MUSKEGON, Mich.-- After waiting more than a decade for private investors, the city of Muskegon is now taking the fate of its downtown into its own hands. They’re moving forward with a unique plan to revitalize and rebuild downtown despite the risks.
The city is stepping outside the box by buying up properties and land to develop homes and sell them. They purchased a plot of land south of downtown by 4th and Houston. They built nine houses that they are planning to sell for $160,000-$180,000.
The single family homes are just a part of their plan to sustain their downtown and bring in more middle class people and families to the area. They recently purchased on 1st Street, an old five-story bank building and an eight-story building, that they might develop into apartments or multi-use buildings one day.
“I think people have been expecting us to have some sort of leadership in moving the city forward,” said the City Manager Frank Peterson.
Peterson said they are sick of waiting around for the private sector to invest, so they are taking matters into their own hands.
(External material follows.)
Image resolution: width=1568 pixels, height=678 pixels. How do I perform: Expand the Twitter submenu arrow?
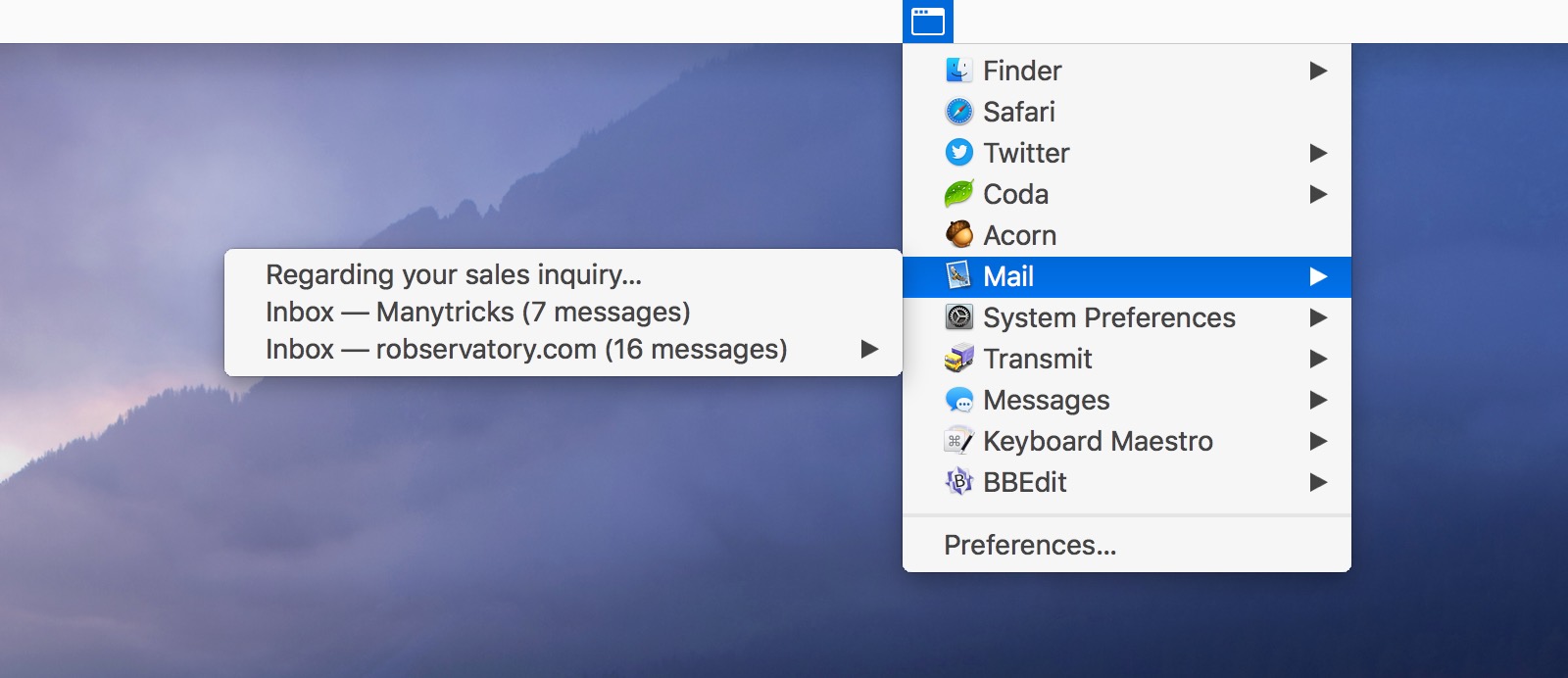[x=1318, y=153]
Peterson admits it’s a risky endeavor.
“I would say riskier than a lot of other things we could have done with it, but really at the end of the day, we recognize that this is our community, right? And someone needs to step up and show that there is viable investment opportunity there,” said Peterson.
Peterson said they have vacant buildings and lots, but they don’t have any actual market-rate apartments for people to occupy. Peterson said the next step is to move the city in a direction towards that.
Right now, Muskegon’s low income housing outnumbers market-value housing 4-to-1. Even if they don’t sell all the homes they built for as much as they want, there are still rewards for the city.
“Where a developer would just build a house and sell it and walk away from it, we can build a house and sell it and if there is any level of subsidy there, we can make that up in future property tax earnings and income tax earnings,” said Peterson.